-------- EXERCISE DATA --------

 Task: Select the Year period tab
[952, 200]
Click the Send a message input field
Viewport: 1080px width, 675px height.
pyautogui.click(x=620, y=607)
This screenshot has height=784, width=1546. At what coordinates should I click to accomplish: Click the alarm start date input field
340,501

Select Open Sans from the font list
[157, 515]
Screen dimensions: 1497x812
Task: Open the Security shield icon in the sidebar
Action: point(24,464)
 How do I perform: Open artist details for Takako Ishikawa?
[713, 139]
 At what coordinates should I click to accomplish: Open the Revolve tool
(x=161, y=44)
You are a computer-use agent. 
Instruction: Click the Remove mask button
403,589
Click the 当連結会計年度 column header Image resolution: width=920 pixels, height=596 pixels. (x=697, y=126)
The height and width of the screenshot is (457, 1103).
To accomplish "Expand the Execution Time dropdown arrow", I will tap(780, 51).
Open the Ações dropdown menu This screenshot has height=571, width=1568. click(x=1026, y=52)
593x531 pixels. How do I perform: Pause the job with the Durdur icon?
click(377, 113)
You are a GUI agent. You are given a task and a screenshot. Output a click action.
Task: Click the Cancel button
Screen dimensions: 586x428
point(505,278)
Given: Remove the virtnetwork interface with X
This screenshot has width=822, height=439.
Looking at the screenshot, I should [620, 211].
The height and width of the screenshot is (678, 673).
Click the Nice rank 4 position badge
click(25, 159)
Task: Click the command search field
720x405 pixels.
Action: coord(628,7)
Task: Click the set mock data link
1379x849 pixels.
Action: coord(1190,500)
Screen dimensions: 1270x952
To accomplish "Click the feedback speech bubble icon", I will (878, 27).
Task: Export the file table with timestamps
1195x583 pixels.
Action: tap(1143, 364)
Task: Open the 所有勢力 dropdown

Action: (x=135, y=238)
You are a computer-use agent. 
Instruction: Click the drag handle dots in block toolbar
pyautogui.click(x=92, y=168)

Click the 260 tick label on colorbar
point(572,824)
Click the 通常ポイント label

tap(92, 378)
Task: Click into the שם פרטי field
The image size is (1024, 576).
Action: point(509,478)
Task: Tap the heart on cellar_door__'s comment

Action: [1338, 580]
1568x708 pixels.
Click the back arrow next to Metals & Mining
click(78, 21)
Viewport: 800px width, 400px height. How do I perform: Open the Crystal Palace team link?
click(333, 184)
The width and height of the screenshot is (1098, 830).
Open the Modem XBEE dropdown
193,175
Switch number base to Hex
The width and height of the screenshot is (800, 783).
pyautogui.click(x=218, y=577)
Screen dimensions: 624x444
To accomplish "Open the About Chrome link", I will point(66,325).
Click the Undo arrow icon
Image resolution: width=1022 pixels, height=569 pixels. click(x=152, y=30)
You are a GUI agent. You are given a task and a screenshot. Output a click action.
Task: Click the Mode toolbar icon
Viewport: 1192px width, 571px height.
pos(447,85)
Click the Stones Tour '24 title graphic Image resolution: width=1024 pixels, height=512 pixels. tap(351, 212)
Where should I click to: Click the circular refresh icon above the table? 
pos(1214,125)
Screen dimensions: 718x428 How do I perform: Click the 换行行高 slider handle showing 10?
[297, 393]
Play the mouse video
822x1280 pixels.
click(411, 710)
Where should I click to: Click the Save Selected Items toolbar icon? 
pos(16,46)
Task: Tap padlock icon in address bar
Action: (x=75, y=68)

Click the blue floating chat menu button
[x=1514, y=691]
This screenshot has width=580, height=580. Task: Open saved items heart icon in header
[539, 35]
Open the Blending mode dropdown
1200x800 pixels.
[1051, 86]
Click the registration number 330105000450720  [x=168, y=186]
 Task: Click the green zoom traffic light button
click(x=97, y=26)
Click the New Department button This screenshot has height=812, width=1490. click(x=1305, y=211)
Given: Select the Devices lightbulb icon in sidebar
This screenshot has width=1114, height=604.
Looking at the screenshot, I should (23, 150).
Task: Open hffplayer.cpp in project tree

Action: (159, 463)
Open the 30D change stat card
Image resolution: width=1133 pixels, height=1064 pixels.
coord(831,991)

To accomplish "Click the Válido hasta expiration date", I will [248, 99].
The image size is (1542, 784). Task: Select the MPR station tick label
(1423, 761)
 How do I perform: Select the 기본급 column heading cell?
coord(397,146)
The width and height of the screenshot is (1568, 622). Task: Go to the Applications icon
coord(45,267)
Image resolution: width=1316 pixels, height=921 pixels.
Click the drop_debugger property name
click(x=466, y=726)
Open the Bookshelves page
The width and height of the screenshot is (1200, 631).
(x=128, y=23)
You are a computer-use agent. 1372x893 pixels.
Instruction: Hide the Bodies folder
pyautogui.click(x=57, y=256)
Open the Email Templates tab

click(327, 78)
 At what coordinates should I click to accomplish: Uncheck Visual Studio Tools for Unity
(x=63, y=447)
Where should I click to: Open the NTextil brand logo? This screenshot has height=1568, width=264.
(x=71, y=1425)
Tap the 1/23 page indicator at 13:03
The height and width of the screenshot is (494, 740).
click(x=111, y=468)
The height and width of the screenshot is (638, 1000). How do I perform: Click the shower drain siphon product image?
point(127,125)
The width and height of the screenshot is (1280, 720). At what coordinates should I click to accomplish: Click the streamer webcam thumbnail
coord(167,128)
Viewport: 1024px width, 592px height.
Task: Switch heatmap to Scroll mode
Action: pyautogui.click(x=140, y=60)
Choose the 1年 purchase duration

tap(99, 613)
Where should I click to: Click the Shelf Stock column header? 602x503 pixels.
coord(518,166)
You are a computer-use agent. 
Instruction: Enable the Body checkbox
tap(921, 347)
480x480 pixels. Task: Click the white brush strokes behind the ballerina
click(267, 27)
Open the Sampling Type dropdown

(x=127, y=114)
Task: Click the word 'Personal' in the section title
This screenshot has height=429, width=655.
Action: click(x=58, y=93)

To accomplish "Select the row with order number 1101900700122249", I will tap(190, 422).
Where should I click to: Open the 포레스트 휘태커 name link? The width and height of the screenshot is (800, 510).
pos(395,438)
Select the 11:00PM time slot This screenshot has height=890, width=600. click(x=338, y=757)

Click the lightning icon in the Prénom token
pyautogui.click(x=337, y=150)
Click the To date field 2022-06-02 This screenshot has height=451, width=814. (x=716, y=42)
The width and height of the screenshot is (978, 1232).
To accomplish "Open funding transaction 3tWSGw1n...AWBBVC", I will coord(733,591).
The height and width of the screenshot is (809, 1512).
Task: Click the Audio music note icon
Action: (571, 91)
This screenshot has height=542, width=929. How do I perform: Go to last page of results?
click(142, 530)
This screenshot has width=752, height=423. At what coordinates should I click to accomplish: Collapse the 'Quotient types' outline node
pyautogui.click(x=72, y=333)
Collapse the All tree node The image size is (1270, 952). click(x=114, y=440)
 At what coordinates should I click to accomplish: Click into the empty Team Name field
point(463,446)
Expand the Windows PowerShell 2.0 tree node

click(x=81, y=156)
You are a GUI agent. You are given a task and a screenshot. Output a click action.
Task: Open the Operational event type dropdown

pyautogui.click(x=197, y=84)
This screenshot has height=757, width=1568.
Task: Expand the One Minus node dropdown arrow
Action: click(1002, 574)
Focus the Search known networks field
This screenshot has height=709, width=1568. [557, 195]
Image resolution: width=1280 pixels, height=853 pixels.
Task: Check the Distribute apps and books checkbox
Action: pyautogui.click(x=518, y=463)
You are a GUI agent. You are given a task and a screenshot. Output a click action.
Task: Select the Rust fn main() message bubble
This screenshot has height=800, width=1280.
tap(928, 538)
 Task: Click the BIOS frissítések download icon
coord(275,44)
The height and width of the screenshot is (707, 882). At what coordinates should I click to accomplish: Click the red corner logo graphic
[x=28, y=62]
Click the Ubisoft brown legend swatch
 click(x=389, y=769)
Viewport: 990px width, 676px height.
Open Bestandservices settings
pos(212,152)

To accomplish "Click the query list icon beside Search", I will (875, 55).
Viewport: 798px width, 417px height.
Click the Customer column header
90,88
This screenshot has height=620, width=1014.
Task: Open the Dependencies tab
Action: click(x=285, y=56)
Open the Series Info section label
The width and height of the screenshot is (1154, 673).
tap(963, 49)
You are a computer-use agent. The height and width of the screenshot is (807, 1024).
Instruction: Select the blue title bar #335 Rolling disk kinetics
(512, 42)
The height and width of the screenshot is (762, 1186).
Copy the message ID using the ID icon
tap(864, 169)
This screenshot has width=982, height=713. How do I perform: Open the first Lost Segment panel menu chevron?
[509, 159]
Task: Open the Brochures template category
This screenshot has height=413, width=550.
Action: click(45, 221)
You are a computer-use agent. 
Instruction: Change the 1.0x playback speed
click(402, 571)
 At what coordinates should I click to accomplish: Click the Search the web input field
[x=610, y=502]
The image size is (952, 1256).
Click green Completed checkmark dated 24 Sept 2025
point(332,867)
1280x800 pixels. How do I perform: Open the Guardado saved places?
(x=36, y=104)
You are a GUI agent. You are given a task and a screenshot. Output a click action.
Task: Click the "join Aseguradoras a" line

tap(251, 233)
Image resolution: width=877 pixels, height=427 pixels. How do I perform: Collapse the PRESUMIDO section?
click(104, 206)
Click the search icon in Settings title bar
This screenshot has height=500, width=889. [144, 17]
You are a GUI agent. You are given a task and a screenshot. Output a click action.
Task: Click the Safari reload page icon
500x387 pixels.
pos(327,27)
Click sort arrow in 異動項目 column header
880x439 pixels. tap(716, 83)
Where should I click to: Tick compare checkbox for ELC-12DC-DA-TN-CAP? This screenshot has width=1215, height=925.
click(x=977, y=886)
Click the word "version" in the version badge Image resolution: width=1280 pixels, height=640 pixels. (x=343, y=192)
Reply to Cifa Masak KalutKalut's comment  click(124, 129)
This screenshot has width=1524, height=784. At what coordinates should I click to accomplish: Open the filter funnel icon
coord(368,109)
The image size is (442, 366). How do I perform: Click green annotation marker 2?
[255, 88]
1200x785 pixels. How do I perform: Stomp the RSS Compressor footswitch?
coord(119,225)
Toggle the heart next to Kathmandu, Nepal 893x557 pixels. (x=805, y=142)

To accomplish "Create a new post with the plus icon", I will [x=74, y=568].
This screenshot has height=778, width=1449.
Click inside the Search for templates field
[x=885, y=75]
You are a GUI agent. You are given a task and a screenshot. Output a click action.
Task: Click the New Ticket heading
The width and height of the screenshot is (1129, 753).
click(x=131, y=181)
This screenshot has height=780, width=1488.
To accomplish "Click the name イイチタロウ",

--------

### REQUIREMENT
Could you give the stretch of the data from the line containing "Where should I click to: Open the NTextil" through the line containing "point(127,125)" again, switching "page indicator" to "page counter" and leaving everything else unchanged?

### COMPLETE ANSWER
Where should I click to: Open the NTextil brand logo? This screenshot has height=1568, width=264.
(x=71, y=1425)
Tap the 1/23 page counter at 13:03
The height and width of the screenshot is (494, 740).
click(x=111, y=468)
The height and width of the screenshot is (638, 1000). How do I perform: Click the shower drain siphon product image?
point(127,125)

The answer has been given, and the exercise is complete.